┌──
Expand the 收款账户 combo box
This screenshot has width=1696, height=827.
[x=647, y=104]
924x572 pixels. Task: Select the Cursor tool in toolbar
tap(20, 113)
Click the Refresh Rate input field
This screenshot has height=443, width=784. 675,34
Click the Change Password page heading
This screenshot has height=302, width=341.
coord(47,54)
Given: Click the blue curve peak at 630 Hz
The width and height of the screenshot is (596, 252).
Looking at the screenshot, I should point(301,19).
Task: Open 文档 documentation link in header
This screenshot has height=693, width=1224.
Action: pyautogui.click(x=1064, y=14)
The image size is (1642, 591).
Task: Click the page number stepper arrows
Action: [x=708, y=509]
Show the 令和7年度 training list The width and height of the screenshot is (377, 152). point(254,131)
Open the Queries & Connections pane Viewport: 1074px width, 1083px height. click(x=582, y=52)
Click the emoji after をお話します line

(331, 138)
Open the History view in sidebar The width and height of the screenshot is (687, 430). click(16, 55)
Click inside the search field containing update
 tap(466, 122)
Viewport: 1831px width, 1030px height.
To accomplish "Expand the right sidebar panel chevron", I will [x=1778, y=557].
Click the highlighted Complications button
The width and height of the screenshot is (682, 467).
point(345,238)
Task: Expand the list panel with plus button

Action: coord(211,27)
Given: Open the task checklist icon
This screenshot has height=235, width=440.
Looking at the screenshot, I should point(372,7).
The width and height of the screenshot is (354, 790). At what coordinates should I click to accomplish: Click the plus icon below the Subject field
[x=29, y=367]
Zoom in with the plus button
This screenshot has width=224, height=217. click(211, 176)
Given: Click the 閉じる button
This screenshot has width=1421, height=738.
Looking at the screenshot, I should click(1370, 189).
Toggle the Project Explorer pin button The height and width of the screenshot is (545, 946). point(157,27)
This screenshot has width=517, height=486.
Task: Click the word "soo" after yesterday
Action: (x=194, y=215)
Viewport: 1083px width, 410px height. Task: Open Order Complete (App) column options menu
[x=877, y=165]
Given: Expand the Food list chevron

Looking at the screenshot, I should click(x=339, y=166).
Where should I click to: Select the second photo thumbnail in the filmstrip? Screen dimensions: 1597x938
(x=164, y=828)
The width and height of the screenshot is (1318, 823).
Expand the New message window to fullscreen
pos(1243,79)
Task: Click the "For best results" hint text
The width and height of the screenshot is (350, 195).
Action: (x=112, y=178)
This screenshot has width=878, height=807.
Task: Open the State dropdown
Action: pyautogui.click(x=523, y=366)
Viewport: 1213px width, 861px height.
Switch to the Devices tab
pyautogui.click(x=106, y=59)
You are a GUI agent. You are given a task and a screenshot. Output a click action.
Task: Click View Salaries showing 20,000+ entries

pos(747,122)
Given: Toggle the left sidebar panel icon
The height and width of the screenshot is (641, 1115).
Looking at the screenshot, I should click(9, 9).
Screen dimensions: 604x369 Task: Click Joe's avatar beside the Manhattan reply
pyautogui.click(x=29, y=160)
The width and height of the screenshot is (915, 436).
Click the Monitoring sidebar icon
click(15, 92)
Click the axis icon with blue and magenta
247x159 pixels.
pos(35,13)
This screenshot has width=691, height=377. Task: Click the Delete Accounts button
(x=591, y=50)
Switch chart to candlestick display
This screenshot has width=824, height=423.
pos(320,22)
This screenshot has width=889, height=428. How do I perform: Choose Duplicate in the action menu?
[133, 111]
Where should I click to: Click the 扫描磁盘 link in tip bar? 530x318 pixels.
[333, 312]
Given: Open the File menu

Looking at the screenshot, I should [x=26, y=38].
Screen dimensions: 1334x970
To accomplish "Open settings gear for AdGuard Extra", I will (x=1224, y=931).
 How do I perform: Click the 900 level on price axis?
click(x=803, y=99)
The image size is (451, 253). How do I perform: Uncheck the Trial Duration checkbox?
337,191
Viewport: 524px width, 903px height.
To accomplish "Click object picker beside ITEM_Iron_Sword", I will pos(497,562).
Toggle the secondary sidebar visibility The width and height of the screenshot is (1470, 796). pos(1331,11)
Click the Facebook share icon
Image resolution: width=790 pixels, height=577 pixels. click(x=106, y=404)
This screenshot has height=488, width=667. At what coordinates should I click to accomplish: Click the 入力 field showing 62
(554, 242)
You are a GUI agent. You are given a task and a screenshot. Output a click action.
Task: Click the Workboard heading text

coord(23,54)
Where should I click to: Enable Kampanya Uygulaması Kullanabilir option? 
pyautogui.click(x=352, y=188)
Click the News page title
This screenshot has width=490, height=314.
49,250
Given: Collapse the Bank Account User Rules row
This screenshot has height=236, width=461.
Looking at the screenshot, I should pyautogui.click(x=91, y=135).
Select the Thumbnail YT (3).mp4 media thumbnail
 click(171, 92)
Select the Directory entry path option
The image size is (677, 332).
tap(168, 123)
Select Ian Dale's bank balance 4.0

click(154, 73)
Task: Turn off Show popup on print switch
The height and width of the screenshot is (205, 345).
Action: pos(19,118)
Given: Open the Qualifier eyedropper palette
└──
• _JOB_
Count the lines of the items that contain the string "Viewport", matching case exactly, and give only the number.

• _SOLUTION TO THIS TASK_
5